### TASK DIRECTIONS
Update the material below by replacing "avatar" with "profile picture" everywhere it occurs, keeping every other word the same. Leave the pictures out of your answer.
★ ★ ★ ★
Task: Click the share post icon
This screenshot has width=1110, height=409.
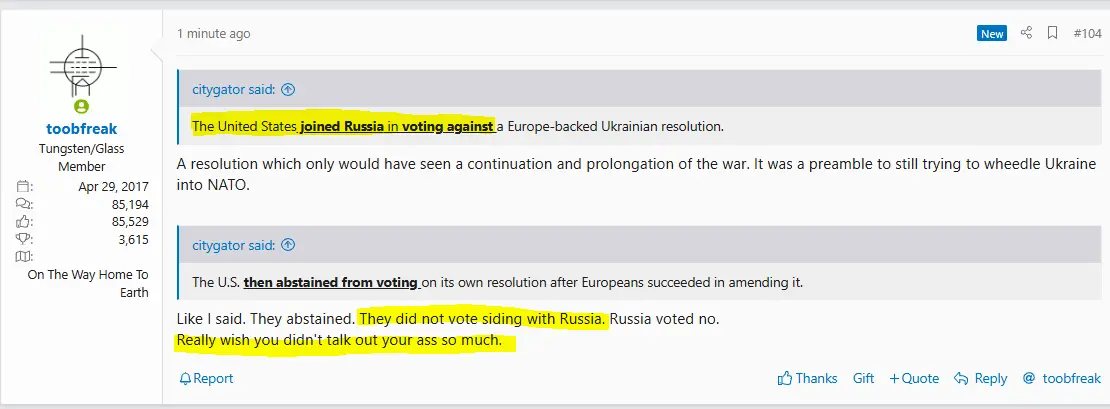Action: click(x=1026, y=33)
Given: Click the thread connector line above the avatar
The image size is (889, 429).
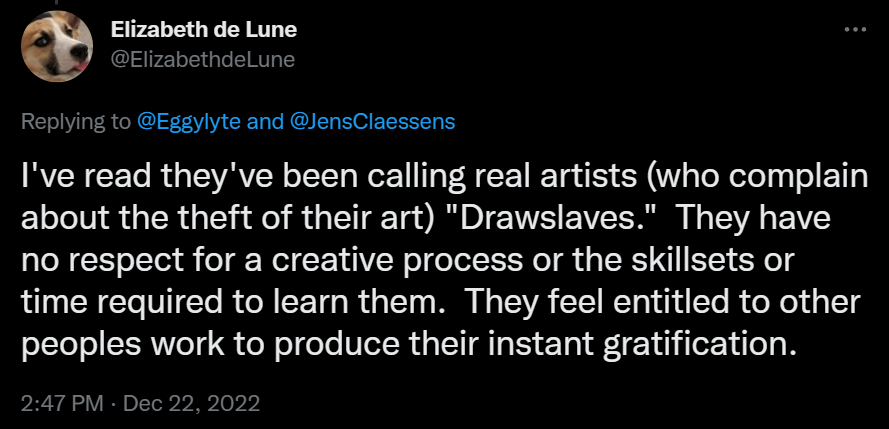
★ ★ ★ ★
### COMPLETE RESPONSE
Task: Click the share post icon
This screenshot has width=1110, height=409.
Action: click(x=1026, y=33)
Given: Click the thread connector line above the profile picture
The image size is (889, 429).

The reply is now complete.